Enfin le père le Comte, qui a écrit avec tant d’agrément sur la Chine, s’est borné à certaines matières, et n’a pas prétendu en donner une relation régulière et universelle ; il avertit même qu’on doit regarder le recueil de ses lettres, comme des mémoires qui peuvent être utiles à ceux qui voudront dans la suite donner une description plus complète de ce grand Empire.

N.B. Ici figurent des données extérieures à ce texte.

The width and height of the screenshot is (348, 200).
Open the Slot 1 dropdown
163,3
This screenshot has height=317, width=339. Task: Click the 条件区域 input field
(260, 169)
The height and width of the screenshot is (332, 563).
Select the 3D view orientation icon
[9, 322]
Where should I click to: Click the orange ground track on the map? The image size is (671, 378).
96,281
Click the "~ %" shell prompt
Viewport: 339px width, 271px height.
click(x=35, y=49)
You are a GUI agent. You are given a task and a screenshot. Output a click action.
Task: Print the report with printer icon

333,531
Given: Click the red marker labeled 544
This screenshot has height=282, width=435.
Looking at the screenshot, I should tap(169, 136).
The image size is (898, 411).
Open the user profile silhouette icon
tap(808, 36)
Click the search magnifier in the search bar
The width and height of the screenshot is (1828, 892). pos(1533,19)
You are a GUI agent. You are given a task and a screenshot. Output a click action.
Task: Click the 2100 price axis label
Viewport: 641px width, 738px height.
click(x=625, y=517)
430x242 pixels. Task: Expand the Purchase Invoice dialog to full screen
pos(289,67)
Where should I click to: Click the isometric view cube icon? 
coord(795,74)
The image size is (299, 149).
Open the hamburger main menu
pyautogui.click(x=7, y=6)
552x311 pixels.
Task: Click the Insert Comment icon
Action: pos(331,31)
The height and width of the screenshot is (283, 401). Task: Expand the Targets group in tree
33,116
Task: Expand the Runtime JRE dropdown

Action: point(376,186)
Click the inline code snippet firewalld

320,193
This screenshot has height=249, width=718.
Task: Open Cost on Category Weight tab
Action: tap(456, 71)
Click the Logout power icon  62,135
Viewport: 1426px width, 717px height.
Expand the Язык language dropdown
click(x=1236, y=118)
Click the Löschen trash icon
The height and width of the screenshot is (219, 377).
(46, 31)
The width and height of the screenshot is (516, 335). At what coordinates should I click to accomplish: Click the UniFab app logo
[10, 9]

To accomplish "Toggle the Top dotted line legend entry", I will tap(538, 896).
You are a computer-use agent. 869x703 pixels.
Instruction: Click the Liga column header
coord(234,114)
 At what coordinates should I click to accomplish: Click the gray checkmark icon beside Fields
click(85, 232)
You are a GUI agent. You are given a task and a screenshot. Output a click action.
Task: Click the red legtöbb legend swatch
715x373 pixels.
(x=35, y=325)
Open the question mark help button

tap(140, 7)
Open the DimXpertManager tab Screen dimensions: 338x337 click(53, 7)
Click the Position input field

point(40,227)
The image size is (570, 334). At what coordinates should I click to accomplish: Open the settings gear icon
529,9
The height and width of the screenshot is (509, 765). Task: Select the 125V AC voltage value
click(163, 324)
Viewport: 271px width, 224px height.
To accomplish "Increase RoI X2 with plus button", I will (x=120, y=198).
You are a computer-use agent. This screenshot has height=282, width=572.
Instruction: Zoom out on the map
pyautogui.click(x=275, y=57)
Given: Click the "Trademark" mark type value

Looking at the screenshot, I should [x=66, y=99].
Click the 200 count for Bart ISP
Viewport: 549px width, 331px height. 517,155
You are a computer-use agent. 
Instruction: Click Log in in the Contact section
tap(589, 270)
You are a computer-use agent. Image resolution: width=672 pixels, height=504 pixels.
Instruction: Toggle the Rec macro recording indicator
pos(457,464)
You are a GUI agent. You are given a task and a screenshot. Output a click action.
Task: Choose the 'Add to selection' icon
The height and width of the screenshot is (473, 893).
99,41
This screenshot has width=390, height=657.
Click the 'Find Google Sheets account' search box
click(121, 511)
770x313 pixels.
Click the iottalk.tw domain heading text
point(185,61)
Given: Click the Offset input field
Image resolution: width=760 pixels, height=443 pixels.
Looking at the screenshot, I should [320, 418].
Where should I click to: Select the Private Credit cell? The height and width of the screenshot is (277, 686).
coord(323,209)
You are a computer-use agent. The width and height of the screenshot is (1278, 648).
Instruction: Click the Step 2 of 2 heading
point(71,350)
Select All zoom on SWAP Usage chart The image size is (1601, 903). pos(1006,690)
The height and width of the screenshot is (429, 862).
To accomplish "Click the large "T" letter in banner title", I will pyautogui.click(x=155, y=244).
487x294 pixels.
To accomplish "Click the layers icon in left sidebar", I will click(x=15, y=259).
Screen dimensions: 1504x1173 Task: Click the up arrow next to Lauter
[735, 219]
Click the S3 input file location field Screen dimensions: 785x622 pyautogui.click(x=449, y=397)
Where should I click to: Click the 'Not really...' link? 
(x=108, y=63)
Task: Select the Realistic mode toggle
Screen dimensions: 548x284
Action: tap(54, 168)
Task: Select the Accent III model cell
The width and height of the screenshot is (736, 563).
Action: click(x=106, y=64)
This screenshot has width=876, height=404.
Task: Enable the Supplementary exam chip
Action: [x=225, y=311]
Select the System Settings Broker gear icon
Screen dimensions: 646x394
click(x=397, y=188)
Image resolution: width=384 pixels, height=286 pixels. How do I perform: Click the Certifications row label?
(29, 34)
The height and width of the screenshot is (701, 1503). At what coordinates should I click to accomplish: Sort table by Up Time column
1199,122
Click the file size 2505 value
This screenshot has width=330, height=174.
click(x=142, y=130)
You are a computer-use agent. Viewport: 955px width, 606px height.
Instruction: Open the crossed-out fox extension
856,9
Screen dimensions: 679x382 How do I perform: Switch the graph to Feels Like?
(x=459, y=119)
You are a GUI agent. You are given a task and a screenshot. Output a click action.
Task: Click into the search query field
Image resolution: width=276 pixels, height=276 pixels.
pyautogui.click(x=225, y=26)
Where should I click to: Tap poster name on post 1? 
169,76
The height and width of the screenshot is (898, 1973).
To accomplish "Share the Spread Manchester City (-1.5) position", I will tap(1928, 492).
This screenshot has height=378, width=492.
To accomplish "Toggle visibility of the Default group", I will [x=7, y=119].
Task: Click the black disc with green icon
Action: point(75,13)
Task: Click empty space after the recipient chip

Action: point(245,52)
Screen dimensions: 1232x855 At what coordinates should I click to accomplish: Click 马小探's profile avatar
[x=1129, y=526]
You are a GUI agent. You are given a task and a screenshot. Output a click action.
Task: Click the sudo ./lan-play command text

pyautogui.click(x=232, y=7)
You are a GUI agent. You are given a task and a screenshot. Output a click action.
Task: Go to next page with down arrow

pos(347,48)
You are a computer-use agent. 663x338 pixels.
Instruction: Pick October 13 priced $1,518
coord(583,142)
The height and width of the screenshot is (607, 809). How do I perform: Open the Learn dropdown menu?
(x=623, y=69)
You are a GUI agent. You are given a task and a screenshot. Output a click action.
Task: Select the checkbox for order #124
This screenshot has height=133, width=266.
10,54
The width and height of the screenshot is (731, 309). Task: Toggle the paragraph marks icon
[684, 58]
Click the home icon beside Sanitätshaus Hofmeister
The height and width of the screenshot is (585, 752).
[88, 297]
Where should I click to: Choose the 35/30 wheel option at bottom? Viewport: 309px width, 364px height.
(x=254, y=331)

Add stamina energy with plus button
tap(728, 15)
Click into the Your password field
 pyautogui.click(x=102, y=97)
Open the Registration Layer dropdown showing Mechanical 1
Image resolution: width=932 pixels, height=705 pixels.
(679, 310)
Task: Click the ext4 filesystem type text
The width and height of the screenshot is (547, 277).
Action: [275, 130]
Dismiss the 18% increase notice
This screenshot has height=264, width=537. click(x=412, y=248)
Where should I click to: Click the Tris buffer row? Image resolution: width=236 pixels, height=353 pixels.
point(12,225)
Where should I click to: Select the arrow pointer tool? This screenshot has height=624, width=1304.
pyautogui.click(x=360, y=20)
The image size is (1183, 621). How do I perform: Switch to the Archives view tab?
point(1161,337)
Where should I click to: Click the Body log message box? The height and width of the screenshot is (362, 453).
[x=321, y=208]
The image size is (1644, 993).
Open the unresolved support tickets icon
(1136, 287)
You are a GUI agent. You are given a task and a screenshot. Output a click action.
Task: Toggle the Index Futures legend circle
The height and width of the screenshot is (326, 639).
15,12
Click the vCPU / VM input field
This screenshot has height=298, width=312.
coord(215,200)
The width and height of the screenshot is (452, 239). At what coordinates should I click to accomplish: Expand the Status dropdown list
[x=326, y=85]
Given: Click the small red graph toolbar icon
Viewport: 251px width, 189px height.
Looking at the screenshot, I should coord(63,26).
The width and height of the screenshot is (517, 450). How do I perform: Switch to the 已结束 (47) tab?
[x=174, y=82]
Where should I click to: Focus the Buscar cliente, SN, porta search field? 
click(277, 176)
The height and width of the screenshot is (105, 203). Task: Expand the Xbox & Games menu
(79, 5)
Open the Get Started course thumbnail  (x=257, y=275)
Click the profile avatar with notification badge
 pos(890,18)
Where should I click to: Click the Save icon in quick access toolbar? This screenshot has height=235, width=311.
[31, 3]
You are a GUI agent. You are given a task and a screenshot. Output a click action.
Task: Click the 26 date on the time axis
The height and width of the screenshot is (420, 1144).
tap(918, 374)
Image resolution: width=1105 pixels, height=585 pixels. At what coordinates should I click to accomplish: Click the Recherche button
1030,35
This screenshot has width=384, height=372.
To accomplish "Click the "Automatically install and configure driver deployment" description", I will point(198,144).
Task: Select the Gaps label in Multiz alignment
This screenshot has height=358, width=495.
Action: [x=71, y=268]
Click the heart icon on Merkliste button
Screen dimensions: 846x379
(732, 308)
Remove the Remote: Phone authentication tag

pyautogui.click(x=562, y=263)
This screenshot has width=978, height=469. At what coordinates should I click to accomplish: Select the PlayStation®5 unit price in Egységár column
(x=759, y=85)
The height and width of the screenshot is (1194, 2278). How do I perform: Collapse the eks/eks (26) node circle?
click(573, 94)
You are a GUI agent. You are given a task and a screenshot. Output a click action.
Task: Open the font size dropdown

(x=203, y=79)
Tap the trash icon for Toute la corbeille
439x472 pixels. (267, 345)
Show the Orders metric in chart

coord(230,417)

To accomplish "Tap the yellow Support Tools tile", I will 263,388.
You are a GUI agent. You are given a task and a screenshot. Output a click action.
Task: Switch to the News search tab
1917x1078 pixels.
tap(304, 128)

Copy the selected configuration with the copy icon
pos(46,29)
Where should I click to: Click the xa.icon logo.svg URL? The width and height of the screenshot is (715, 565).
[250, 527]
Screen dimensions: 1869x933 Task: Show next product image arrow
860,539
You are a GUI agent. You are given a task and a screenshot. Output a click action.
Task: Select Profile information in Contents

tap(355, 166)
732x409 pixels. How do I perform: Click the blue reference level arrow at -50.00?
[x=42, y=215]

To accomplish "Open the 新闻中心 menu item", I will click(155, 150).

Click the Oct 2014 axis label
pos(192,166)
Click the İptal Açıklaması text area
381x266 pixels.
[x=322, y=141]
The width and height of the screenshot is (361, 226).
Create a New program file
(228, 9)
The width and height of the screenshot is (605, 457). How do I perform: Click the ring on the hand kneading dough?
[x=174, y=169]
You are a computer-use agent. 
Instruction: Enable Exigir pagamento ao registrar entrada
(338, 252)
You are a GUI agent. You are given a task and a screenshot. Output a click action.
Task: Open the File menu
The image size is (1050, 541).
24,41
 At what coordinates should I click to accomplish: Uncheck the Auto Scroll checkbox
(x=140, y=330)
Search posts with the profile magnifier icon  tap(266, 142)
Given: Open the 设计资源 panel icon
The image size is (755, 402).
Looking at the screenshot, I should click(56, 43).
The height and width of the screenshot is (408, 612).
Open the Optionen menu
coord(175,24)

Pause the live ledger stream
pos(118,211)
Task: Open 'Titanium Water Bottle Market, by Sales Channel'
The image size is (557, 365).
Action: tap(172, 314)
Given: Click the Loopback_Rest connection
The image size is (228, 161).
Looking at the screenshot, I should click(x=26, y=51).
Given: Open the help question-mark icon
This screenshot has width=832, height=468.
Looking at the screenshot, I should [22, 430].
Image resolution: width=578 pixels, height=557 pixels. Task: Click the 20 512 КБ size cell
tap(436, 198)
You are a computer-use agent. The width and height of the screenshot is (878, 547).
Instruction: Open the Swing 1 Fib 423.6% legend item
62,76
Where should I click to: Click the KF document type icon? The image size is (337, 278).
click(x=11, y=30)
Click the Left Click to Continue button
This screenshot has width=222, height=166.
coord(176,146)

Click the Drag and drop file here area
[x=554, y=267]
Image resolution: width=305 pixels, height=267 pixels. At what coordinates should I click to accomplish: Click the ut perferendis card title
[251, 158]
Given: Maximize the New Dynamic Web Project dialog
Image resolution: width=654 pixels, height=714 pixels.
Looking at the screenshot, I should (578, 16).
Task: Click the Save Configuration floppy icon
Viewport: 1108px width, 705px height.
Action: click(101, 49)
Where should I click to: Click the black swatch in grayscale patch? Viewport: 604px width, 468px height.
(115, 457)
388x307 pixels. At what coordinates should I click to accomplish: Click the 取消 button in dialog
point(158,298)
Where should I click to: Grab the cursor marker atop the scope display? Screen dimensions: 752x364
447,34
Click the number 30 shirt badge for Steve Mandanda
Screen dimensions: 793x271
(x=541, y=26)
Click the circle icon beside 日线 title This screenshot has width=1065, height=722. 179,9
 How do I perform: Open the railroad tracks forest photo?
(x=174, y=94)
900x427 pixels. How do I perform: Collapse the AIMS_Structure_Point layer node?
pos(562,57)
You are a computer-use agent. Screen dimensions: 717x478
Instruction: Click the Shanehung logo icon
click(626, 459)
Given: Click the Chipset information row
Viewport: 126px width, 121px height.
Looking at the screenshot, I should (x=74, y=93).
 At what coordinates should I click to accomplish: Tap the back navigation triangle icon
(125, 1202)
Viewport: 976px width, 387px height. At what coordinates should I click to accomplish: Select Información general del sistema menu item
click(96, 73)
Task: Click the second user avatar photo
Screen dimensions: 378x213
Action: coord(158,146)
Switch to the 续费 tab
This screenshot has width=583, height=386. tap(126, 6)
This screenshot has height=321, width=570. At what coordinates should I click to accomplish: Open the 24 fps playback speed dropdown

C’est à cette description que je travaille depuis plusieurs années : la quantité et la diversité des matières renfermées dans le projet que j’en ai donné, a fait douter si l’exécution y répondrait. Mais on trouvera, à ce que j’espère, que j’ai entièrement rempli mon dessein, tout vaste qu’il paraît, et que je tiens même au-delà de ce que j’ai promis. Au moins n’ai-je rien négligé pour faire connaître cette vaste portion de l’Univers par tous les endroits qui méritent de l’attention, et pour m’assurer de la vérité de tout ce que j’en rapporte.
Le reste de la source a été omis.